Pas grave! Bergevin se reprendra.

Revenons à Subban: payé 2 millions par saison l'hiver dernier, P.K. représentait une très bonne affaire. Son trophée Norris et la progression qu'il poursuivra l'an prochain feront de lui une véritable aubaine à un salaire de 3,75 millions.

Après?

Ça coûtera cher. Très cher! Mais peu importe ce que ça coûtera, le Canadien paiera. Il a l'argent nécessaire pour payer.

Millions différés

Pourquoi ne pas l'avoir versé l'hiver dernier alors que le Canadien aurait payé moins cher qu'il ne paiera l'an prochain?

Parce que Marc Bergevin avait besoin d'une marge de manoeuvre sous le plafond de 64,3 millions fixé en vue de la saison prochaine.

Le Canadien a déjà 61,190 millions engagés en salaires pour l'an prochain. On peut déjà soustraire les 4,5 millions du contrat de Tomas Kaberle puisque ce contrat sera racheté aussitôt la Coupe Stanley gagnée.

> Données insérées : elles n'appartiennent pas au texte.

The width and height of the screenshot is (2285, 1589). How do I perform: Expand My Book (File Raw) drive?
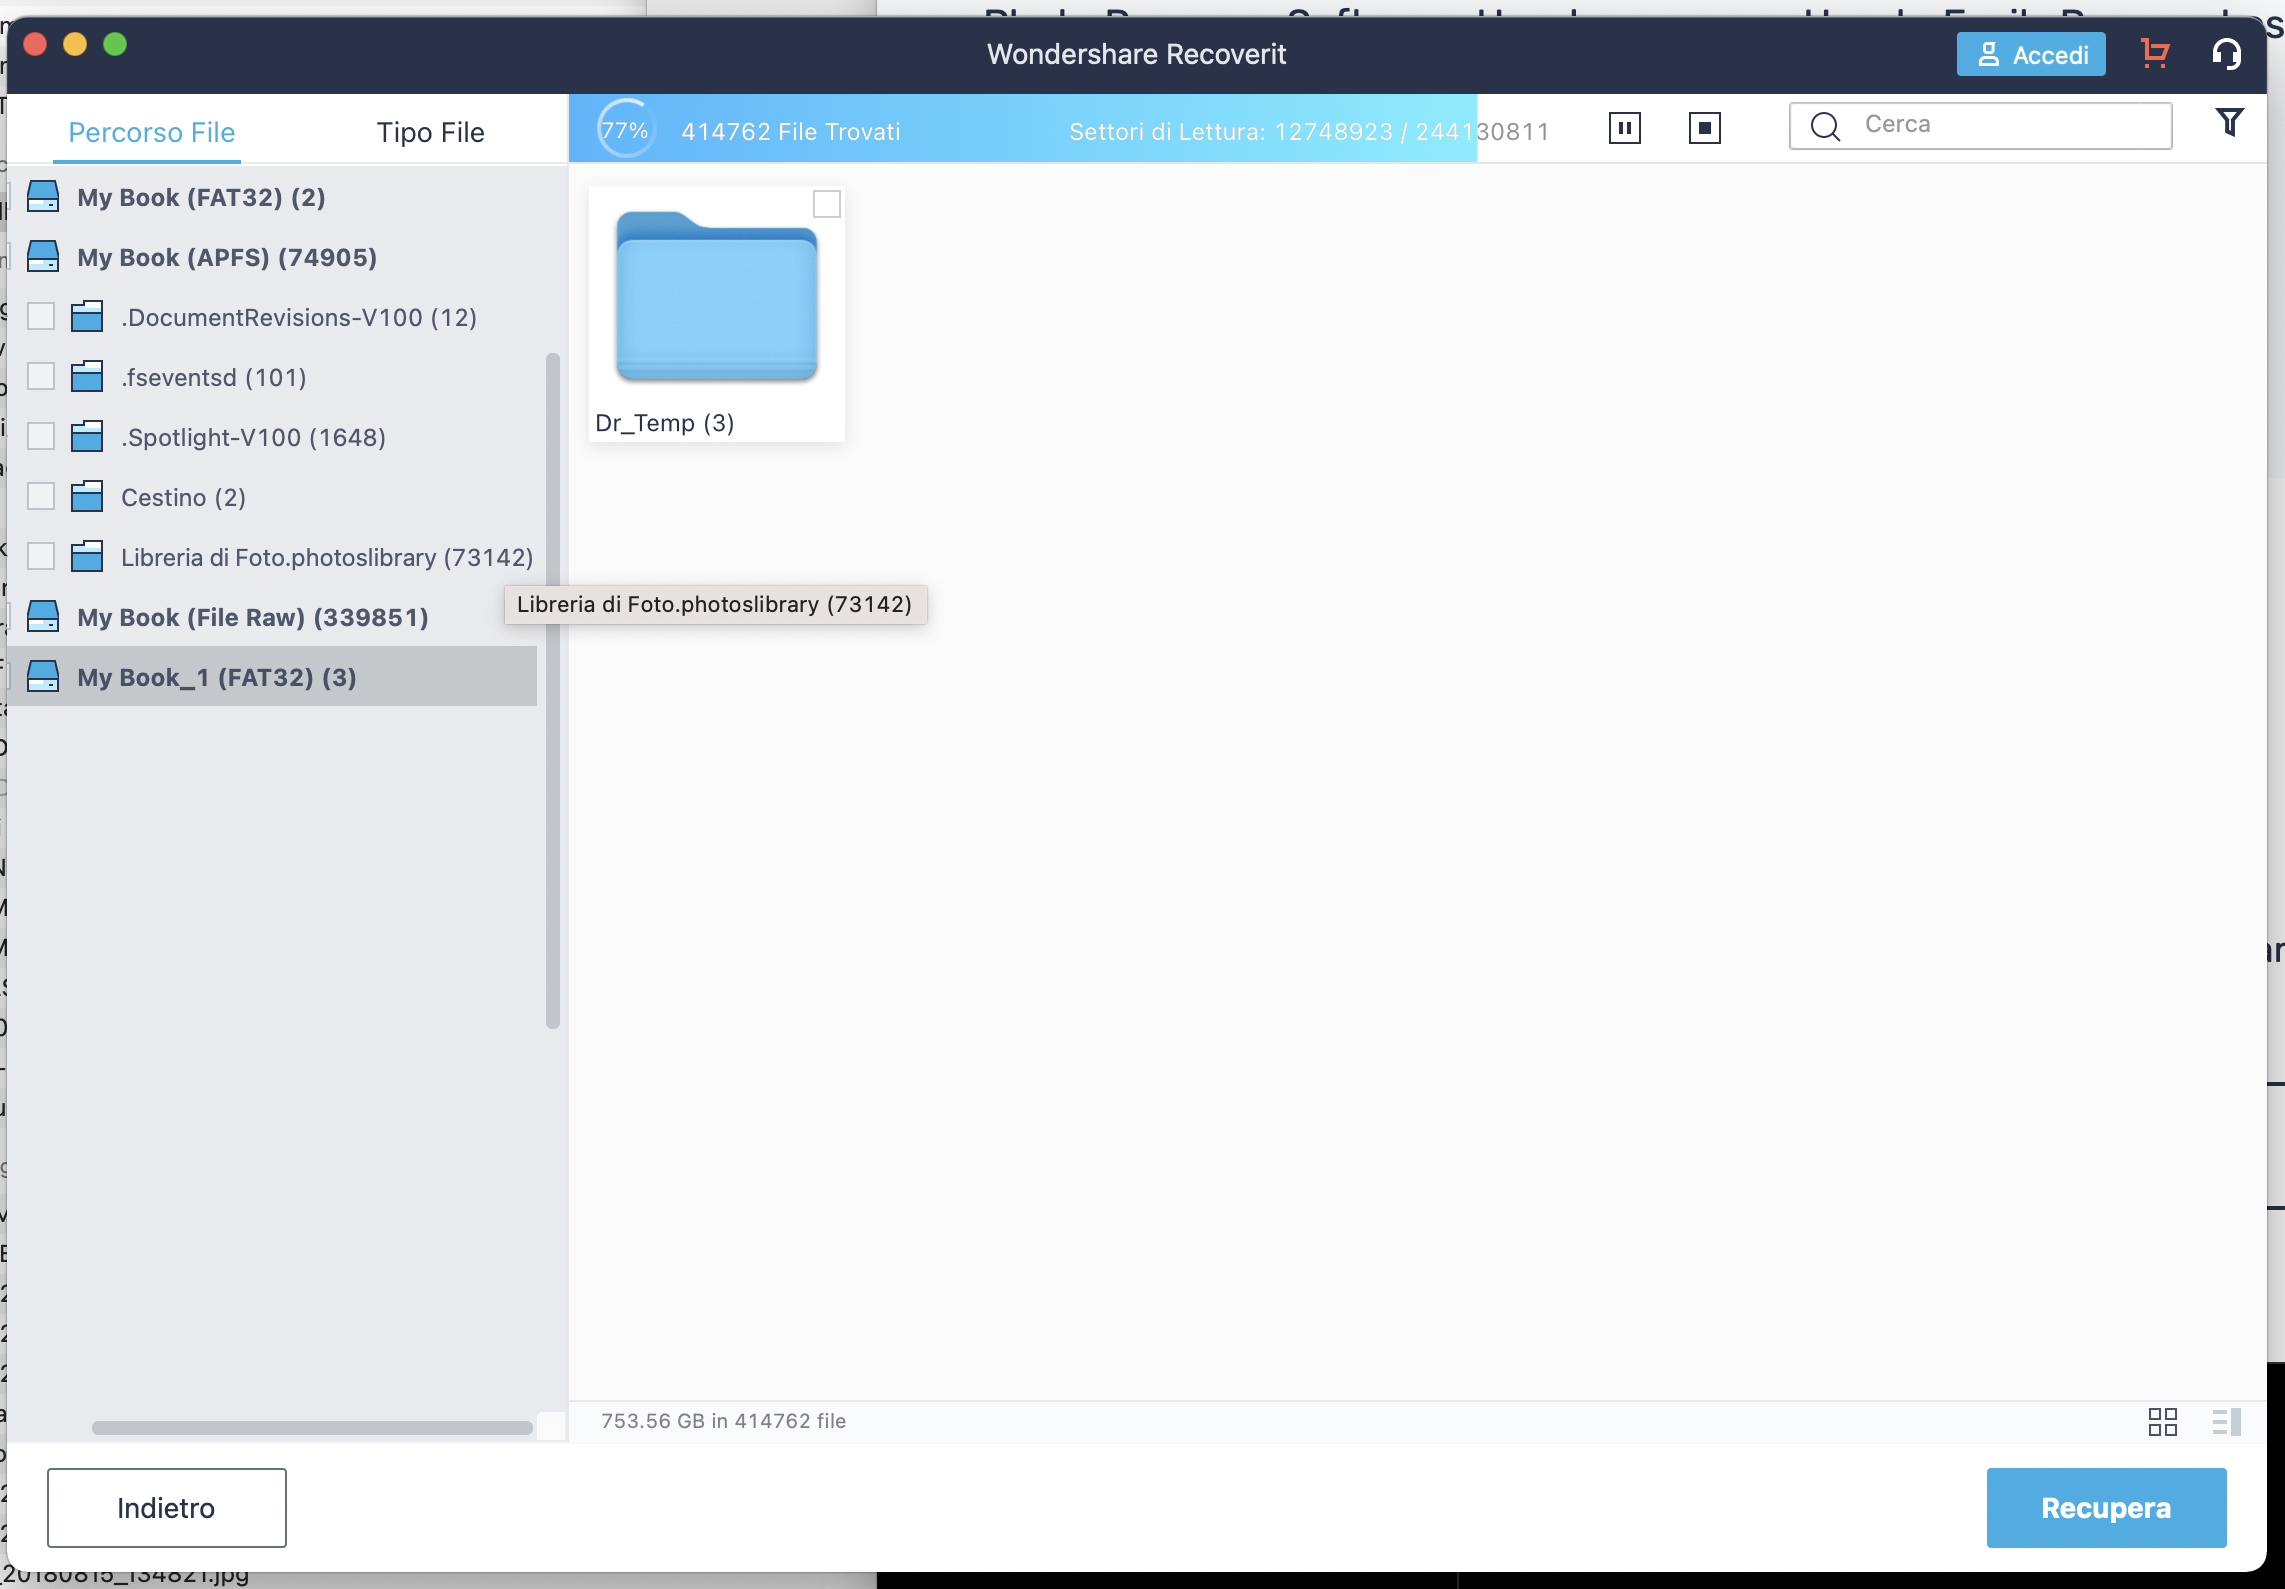point(252,617)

Ça donnera un coussin de 7,61 millions à Bergevin pour effectuer ses emplettes estivales et renouveler les contrats échus. Ce coussin est loin d'être confortable. Il l'aurait été beaucoup moins si Bergevin l'avait déplumé en offrant un, deux ou trois millions de plus à P.K. Subban dès l'an prochain.

Une fois la saison 2013-2014 terminée, le plafond grimpera de nouveau. Et là, P.K. fera sauter la banque.

Plusieurs considèrent que «l'affront» de Bergevin à son endroit l'hiver dernier pourrait inciter Subban à refuser une entente à très long terme avec le Canadien afin de profiter de sa pleine autonomie pour quitter Montréal.

C'est possible. Mais c'est un risque que Bergevin se devait de courir en janvier dernier pour maximiser le rendement de sa masse salariale la saison prochaine.

Et si le nouveau directeur général du Canadien fait de son équipe un club gagnant, un club capable d'aller loin en séries au lieu d'y faire acte de présence seulement, Subban voudra endosser l'uniforme tricolore encore longtemps.

Il sera même très heureux d'empocher les millions qu'il recevra pour profiter de la vie magnifique, presque rêvée, d'un hockeyeur à Montréal, quand il joue bien, qu'il est adulé et que le Canadien gagne.